Racial composition as of the 2020 census
| Race | Number | Percent |
|---|---|---|
| White | 132 | 75.0% |
| Black or African American | 2 | 1.1% |
| American Indian and Alaska Native | 0 | 0.0% |
| Asian | 1 | 0.6% |
| Native Hawaiian and Other Pacific Islander | 0 | 0.0% |
| Some other race | 18 | 10.2% |
| Two or more races | 23 | 13.1% |
| Hispanic or Latino (of any race) | 69 | 39.2% |

===2000 census===

As of the 2000 census there were 200 people, 63 households, and 50 families residing in the city. The population density was 245.8 PD/sqmi. There were 79 housing units at an average density of 97.1 /sqmi. The racial makeup of the city was 86.00% White, 1.00% Native American, 12.50% from other races, and 0.50% from two or more races. Hispanic or Latino of any race were 32.50% of the population.

There were 63 households, 42.9% of which had children age 17 or younger, 66.7% were married couples living together, 6.3% had a female householder with no husband present, and 20.6% were non-families. 17.5% of all households were made up of individuals, and 12.7% had someone living alone who was 65 years of age or older. The average household size was 3.17 and the average family size was 3.66.

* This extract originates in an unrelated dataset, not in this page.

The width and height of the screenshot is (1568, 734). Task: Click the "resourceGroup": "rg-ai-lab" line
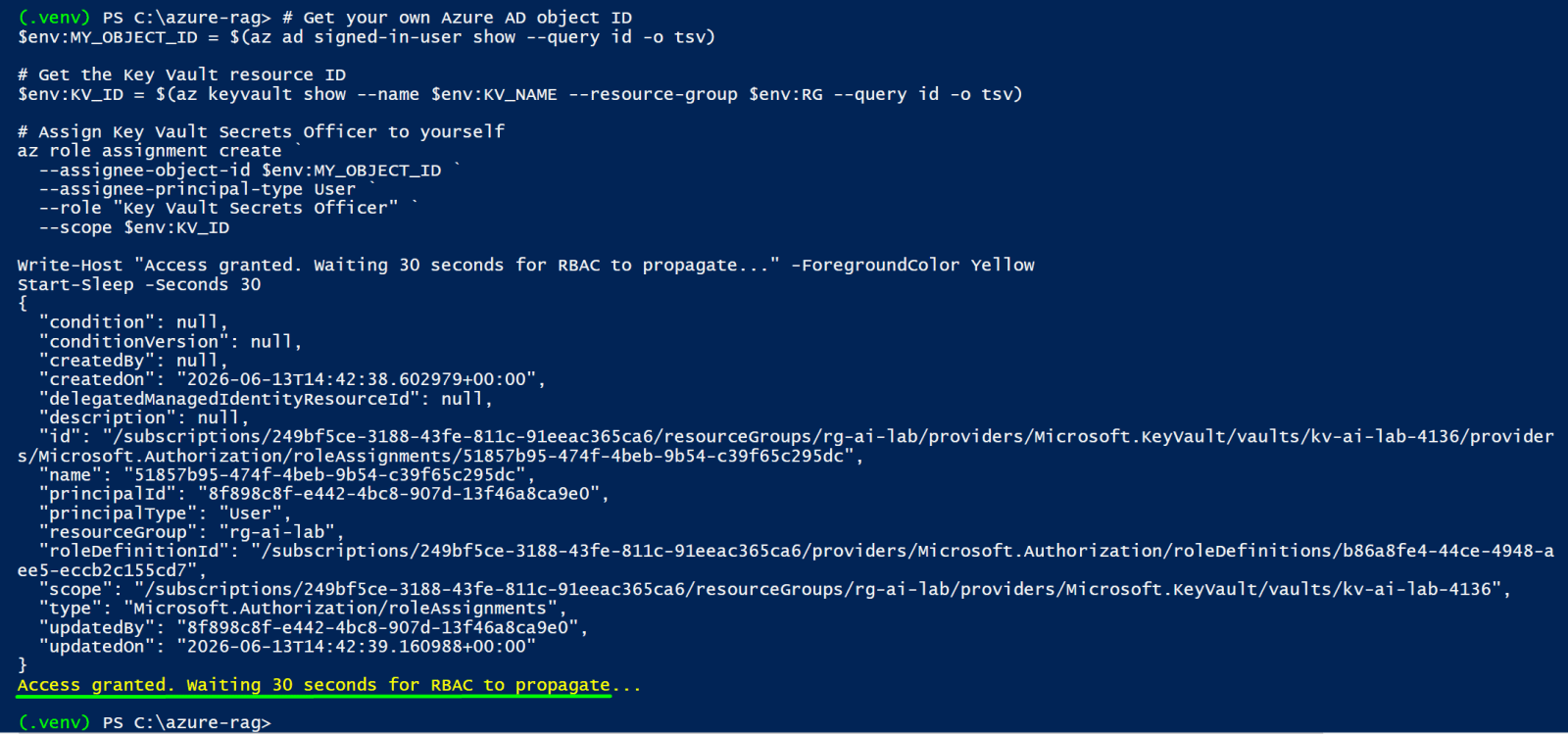(192, 532)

In the city, the population was spread out, with 32.0% under the age of 18, 9.5% from 18 to 24, 29.5% from 25 to 44, 16.0% from 45 to 64, and 13.0% who were 65 years of age or older. The median age was 32 years. For every 100 females, there were 83.5 males. For every 100 females age 18 and over, there were 83.8 males.

The median income for a household in the city was $26,250, and the median income for a family was $45,833. Males had a median income of $33,750 versus $23,750 for females. The per capita income for the city was $15,633. About 5.2% of families and 6.8% of the population were below the poverty line, including 6.5% of those under the age of eighteen and 4.9% of those 65 or over.
==Education==
Public education in the city of La Ward is provided by the Industrial Independent School District. The district has served La Ward since its creation in 1949.